== Przytoczony fragment ==
____________

2. zasądzenie od (...) S.A. kwoty 20.000 złotych wraz z odsetkami ustawowymi za okres od 2 listopada 2015 r. do 31 grudnia 2015 r. i odsetkami ustawowymi za opóźnienie od 1 stycznia 2016 r. do dnia zapłaty na swoją rzecz tytułem zadośćuczynienia pieniężnego za naruszenie dóbr osobistych,
3. umieszczenie przeprosin powoda w gazecie (...) oraz na stronie internetowej (...),
4. zasądzenie od (...) S.A. kosztów procesu wraz z kosztami zastępstwa procesowego według norm przepisanych.
W uzasadnieniu powód podniósł, że w dniu 9 października 2015 r. na łamach gazety (...) ukazała się publikacja pt. „(...).
( pozew wraz z uzupełnieniem, k. 2-8, 23)
W odpowiedzi na pozew (...) S.A. wniosła o oddalenie powództwa oraz zasądzenie od powoda kosztów procesu wraz z kosztami zastępstwa procesowego według norm przepisanych.
Pozwana podniosła, że informacje zawarte w publikacji pt. „(...)” były prawdziwe oraz że stanowi ona opinię autorów na temat działalności powoda. Ponadto pozwana wskazała, że publikacja realizowała ochronę ważnego interesu społecznego.
( odpowiedź na pozew, k. 29-35)
W piśmie z dnia 29 marca 2018 r. powód sprecyzował żądanie odnośnie przeprosin, które miałyby być umieszczone w gazecie (...) i na stronie internetowej (...) na koszt pozwanej przez okres 7 dni w kolejnych wydaniach dziennika o treści: (...) SA w W., jako wydawca dziennika (...) przeprasza Pana J. K. za to, że naruszyła Jego dobra osobiste, w ten sposób, że w dniu 9 października 2015 r. w prowadzonym przez siebie serwisie internetowym (...) oraz w tradycyjnym wydaniu dziennika (...) podała nieprawdziwe informacje, jakoby Pan J. K. był współodpowiedzialny za nie kontynuowanie współpracy klubu (...) z piłkarzem R. L., a także poprzez nieusprawiedliwione umieszczenie Pana J. K. na stworzonej przez dziennik (...) na potrzeby cytowanego artykułu (...) osób z tą okolicznością związanych. Powyższe oświadczenie publikowane jest w wyniku przegranego procesu sądowego.” oraz wniósł o usunięcie wszelkich wersji cytowanego wyżej artykułu, w których pojawiają się krzywdzące dla powoda określenia, w tym wersji archiwalnych.

____________

== Blok danych ==
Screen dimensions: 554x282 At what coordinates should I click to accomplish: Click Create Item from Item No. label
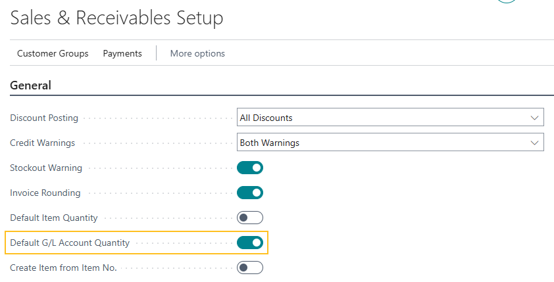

____________

== Zadania do wykonania ==
[a] Przedstaw w formie zwięzłej listy akapit fragmentu rozpoczynający się od słów „Pozwana podniosła, że”, zachowując jego najważniejsze informacje.
[b] Którego dnia, według fragmentu, ukazała się na łamach gazety publikacja wskazana przez powoda?
[c] Wypisz z fragmentu dosłownie tekst od słów „2. zasądzenie od” aż do słów „publikacja pt. „(...).” włącznie.

== Odpowiedzi do zadań ==
[a]
Pozwana podniosła, że:
- informacje zawarte w publikacji były prawdziwe;
- publikacja stanowi opinię autorów o działalności powoda;
- publikacja realizowała ochronę ważnego interesu społecznego.

[b] 9 października 2015 r.

[c]
2. zasądzenie od (...) S.A. kwoty 20.000 złotych wraz z odsetkami ustawowymi za okres od 2 listopada 2015 r. do 31 grudnia 2015 r. i odsetkami ustawowymi za opóźnienie od 1 stycznia 2016 r. do dnia zapłaty na swoją rzecz tytułem zadośćuczynienia pieniężnego za naruszenie dóbr osobistych,
3. umieszczenie przeprosin powoda w gazecie (...) oraz na stronie internetowej (...),
4. zasądzenie od (...) S.A. kosztów procesu wraz z kosztami zastępstwa procesowego według norm przepisanych.
W uzasadnieniu powód podniósł, że w dniu 9 października 2015 r. na łamach gazety (...) ukazała się publikacja pt. „(...).